When’s the Next Meteor Shower? A Live Countdown
A ticking countdown to the next shower peak — and once you set your location, the exact peak time in your timezone, whether the radiant clears your horizon, and the best hours to be outside.
How to use the countdown
The hero counts down to the next meteor shower’s peak in real time. That’s the headline answer to “when’s the next one.”
Set your location — either the “Use my location” button or by typing a city — and the tool adds the peak time in your own timezone and a visibility read for your latitude. Nothing is stored; the math runs in your tab.
Getting the most out of a meteor shower
A few things reliably separate a great night from a disappointing one:
- Dark sky. City light is the single biggest killer of meteor counts. The dark-sky parks guide lists the nearest spots in most regions.
- Moon phase. A bright moon washes out all but the brightest meteors. The best shower nights fall near a new or crescent moon.
- Timing. After midnight, radiant high, eyes dark-adapted for 20 minutes. Patience does the rest.
- Comfort. A reclining chair or a blanket on the ground, warm layers, no phone glances that reset your night vision.
The detailed shower guide walks through each of the year’s major showers, and the beginners’ guide covers the basics end to end.
Why the peak time in your timezone matters
Most “meteor shower tonight” articles give a single UTC peak. But a shower peaking at 08:00 UTC is the pre-dawn of one continent and mid-afternoon of another — same event, completely different night.
That’s why the countdown resolves to your local time and checks your horizon. If you want to plan around the bigger events too, the 2026 sky calendar has every eclipse, supermoon, and conjunction, and Sky Tonight shows what’s up right now from where you are.
A meteor shower is a hard thing to hold onto — it’s over in a streak. But the sky it happened under is fixed, and the “save this sky” links open the customizer pre-filled with the shower’s date and your location, so the night you stood out in the cold becomes something you can keep on a wall.
FAQ
When is the next meteor shower?
The countdown at the top of this page always points to the next shower peak, updating live.
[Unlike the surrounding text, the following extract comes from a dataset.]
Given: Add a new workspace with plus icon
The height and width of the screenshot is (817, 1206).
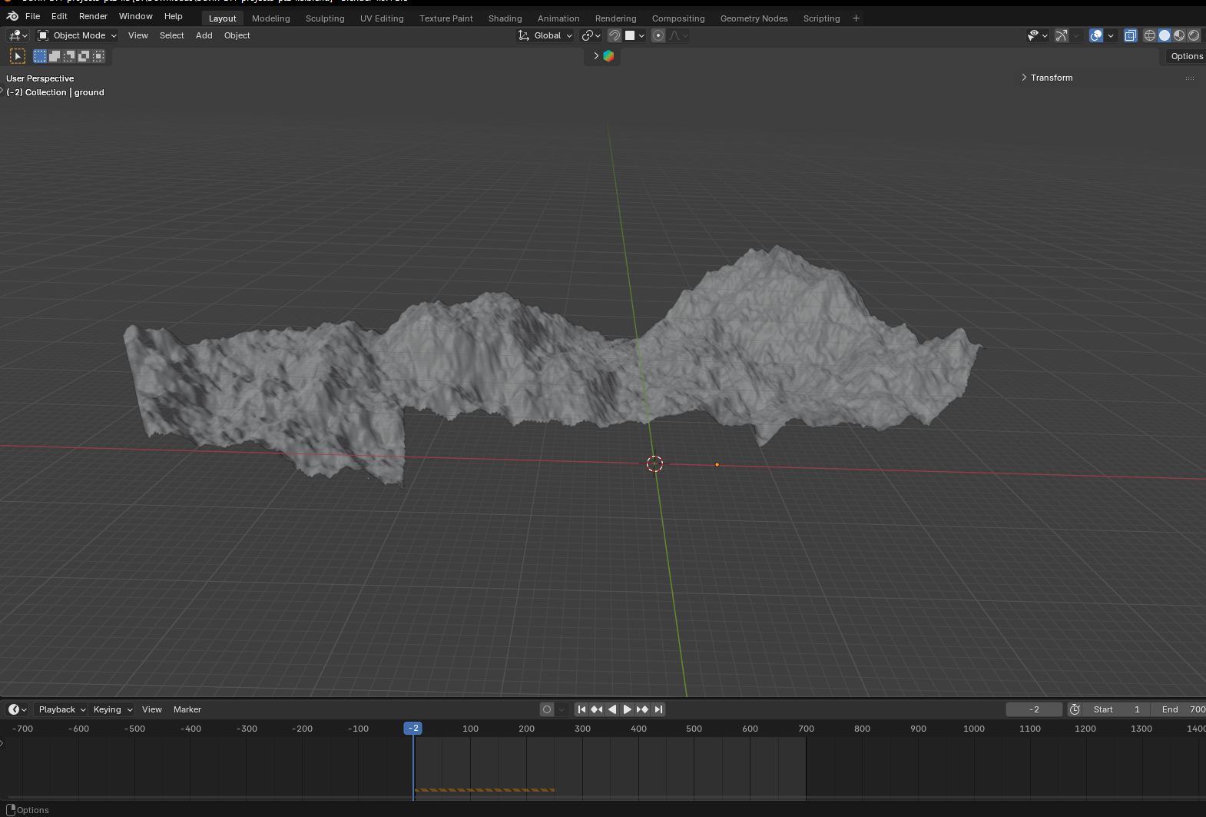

The 2026 lineup runs Quadrantids (Jan 3), Lyrids (Apr 22), Eta Aquariids (May 6), Perseids (Aug 13), Orionids (Oct 22), Leonids (Nov 18), and the Geminids (Dec 14).
Peaks are broad — most showers produce meteors for several nights either side of the listed date, just at lower rates.
What time should I actually go out?
For almost every shower, the hours after midnight are best, with the darkest, richest window around 2 AM local time. That’s when the radiant climbs highest and your side of the Earth is turned into the debris stream.
Set your location above and the tool gives you the exact peak time in your own timezone, plus whether the radiant clears your horizon.
What does “radiant above horizon” mean?
The radiant is the point in the sky the meteors appear to stream from. If it’s below your horizon at peak, the Earth itself blocks most of the show; if it’s up, you’re well placed.
The check uses the same orbital math as the rest of SkyWhen — the accuracy post explains the engine.
Which meteor shower is the best in 2026?
The Geminids on December 14 — 120+ meteors an hour at peak, bright and slow with unusual colour. The Perseids on August 13 are the summer favourite and 2026’s peak falls near a waning crescent moon, so the sky stays dark.
How does the “save this sky” button work?
Each shower has a link that opens the SkyWhen customizer with that night’s date, the best viewing time, and your location already filled in. You pick a layout and generate a digital bundle — 300 DPI print files plus wallpapers and social images.
The bundle is a $29 one-time download. This countdown is, and always will be, free.